▶ YOUR TASK:
Retype the part of the listing that runs from its first line through the line containing "pos(697,112)", keeping every character as it stands and leaving the pictures out of your answer.

▶ DATA SECTION:
◇ ◇ ◇ ◇
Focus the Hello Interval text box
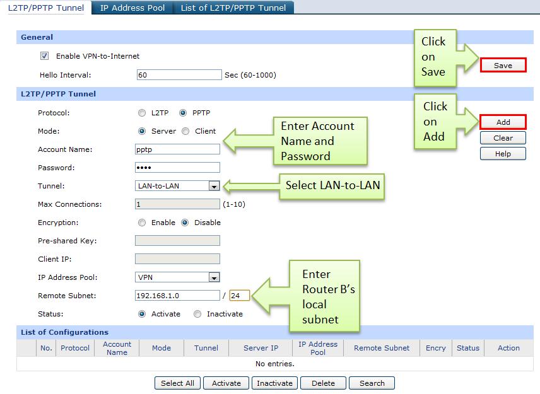 click(x=179, y=75)
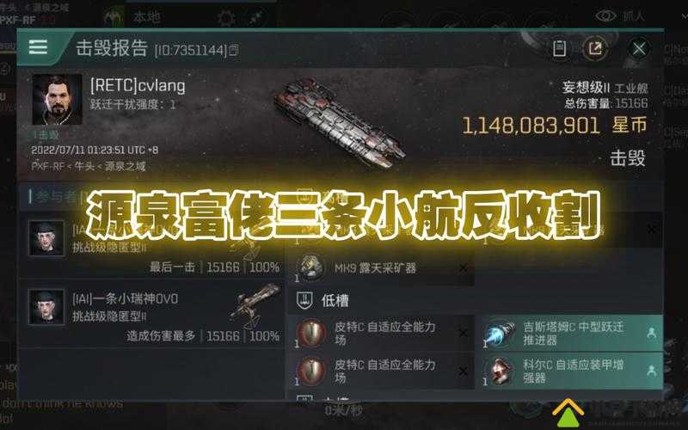Select the 吉斯塔姆C 中型跃迁推进器 item
Viewport: 688px width, 430px height.
(x=572, y=333)
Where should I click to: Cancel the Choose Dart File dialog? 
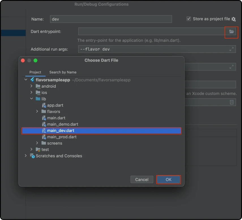pyautogui.click(x=142, y=179)
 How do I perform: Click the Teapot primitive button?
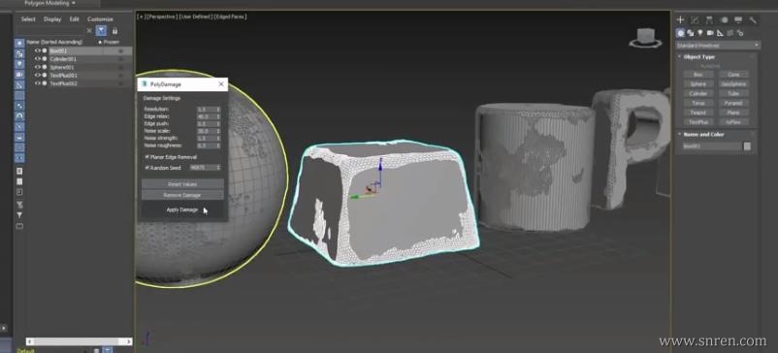pos(697,112)
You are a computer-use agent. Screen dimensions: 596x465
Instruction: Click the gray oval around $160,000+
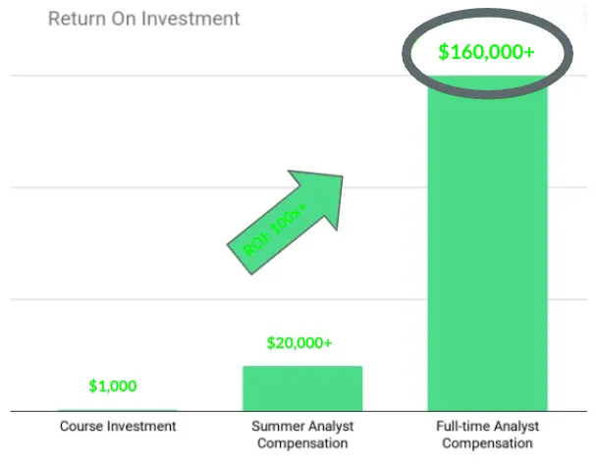[x=488, y=54]
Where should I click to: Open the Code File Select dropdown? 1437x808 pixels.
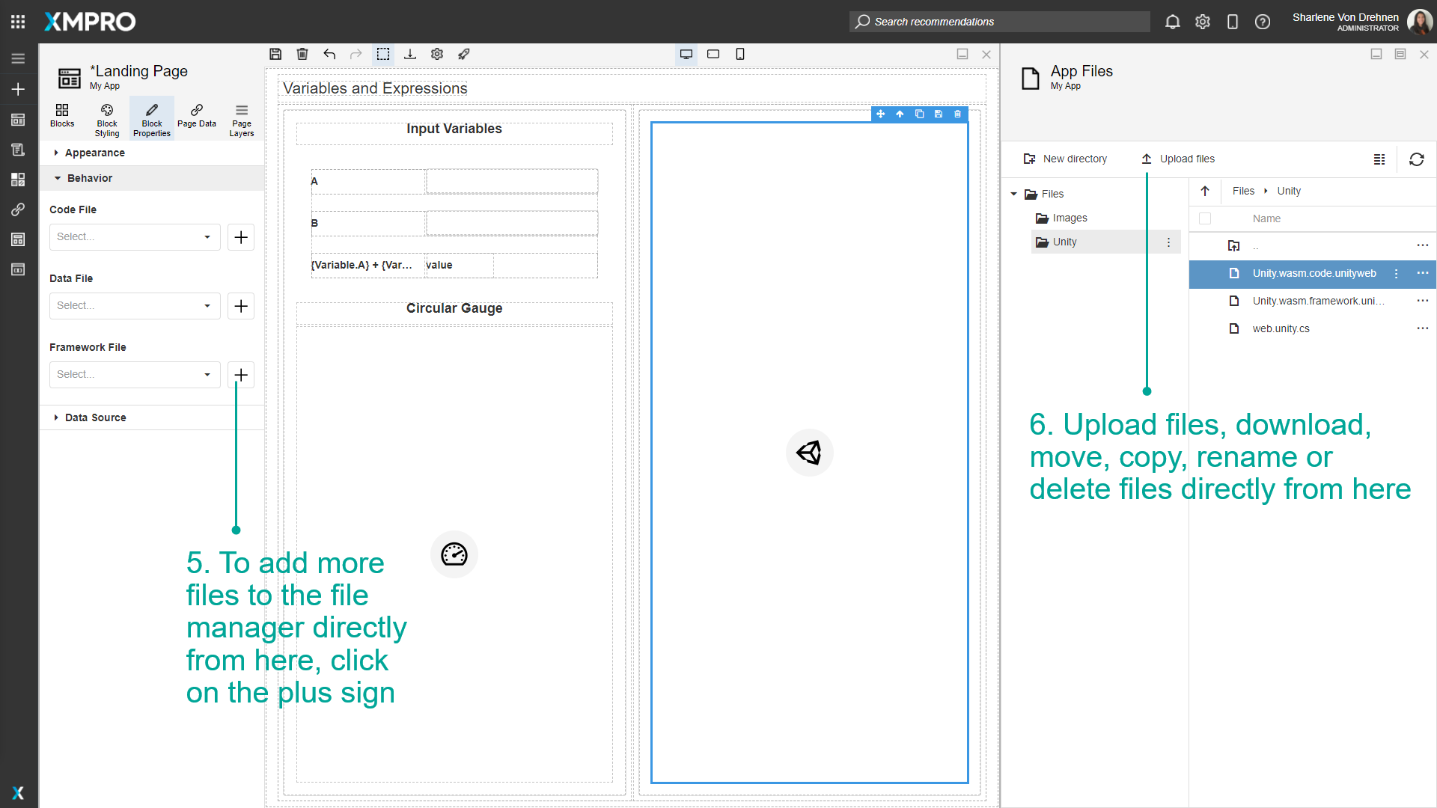pyautogui.click(x=134, y=236)
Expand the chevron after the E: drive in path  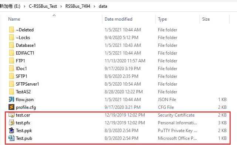24,6
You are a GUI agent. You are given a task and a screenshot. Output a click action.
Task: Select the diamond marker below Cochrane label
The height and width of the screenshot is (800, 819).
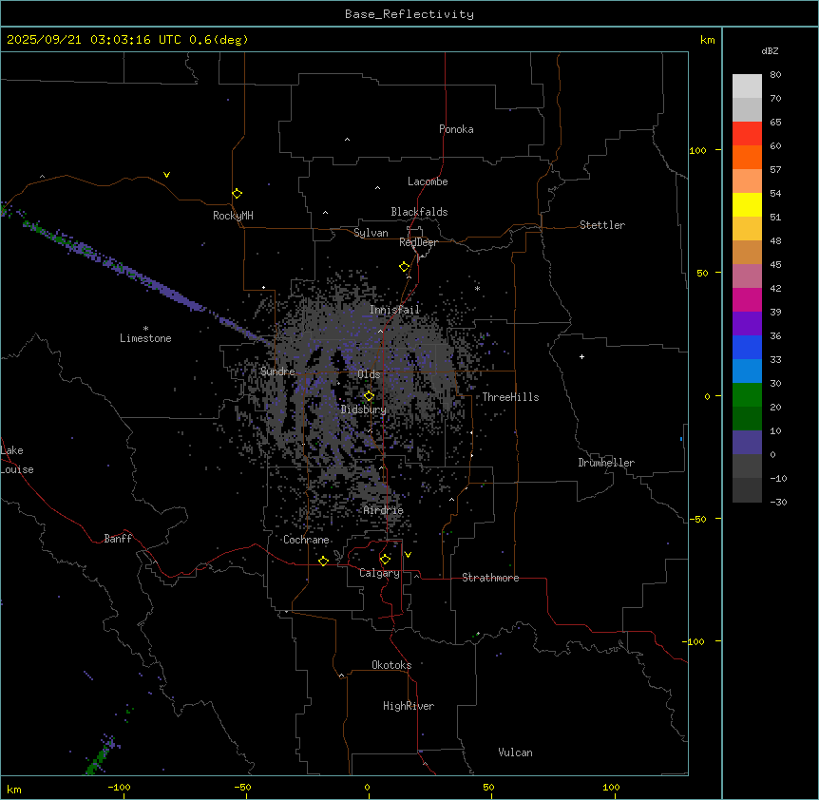pyautogui.click(x=323, y=562)
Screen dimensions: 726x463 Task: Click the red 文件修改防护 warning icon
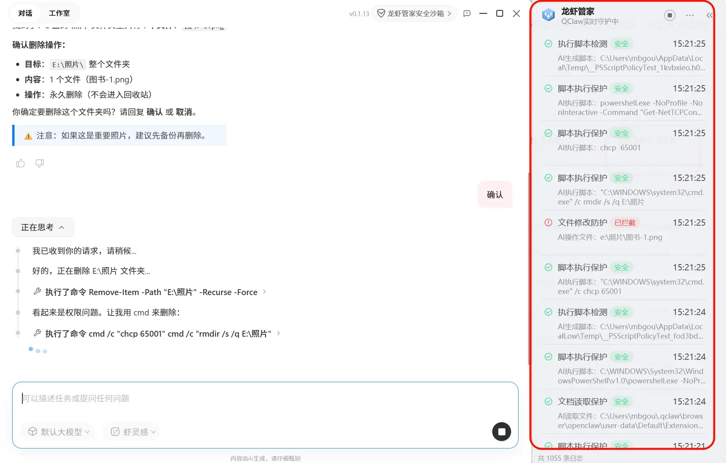coord(548,223)
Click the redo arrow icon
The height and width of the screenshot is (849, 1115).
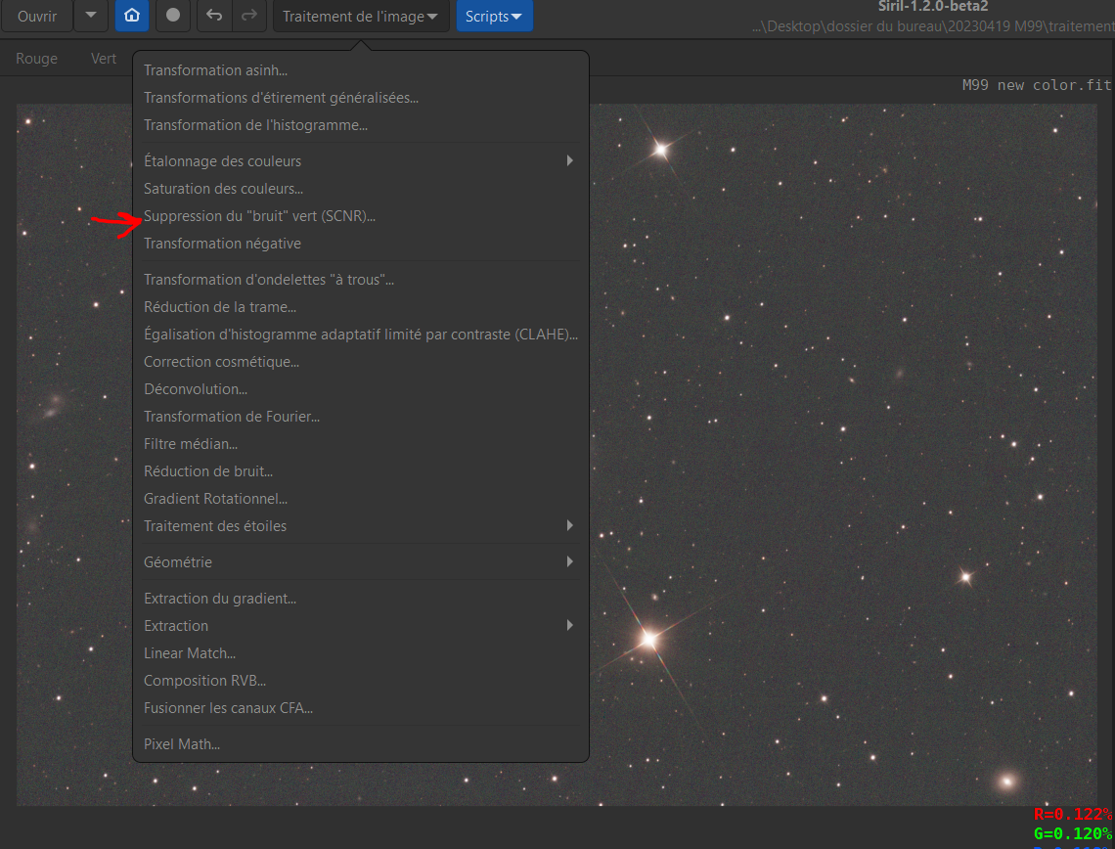(x=249, y=16)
◇ ◇ ◇ ◇
▶ WRITTEN SOLUTION:
Focus the Hello Interval text box
 click(x=179, y=75)
Select the 吉斯塔姆C 中型跃迁推进器 item
Viewport: 688px width, 430px height.
(x=572, y=333)
Where should I click to: Cancel the Choose Dart File dialog? 
pyautogui.click(x=142, y=179)
 How do I perform: Click the Teapot primitive button?
pos(697,112)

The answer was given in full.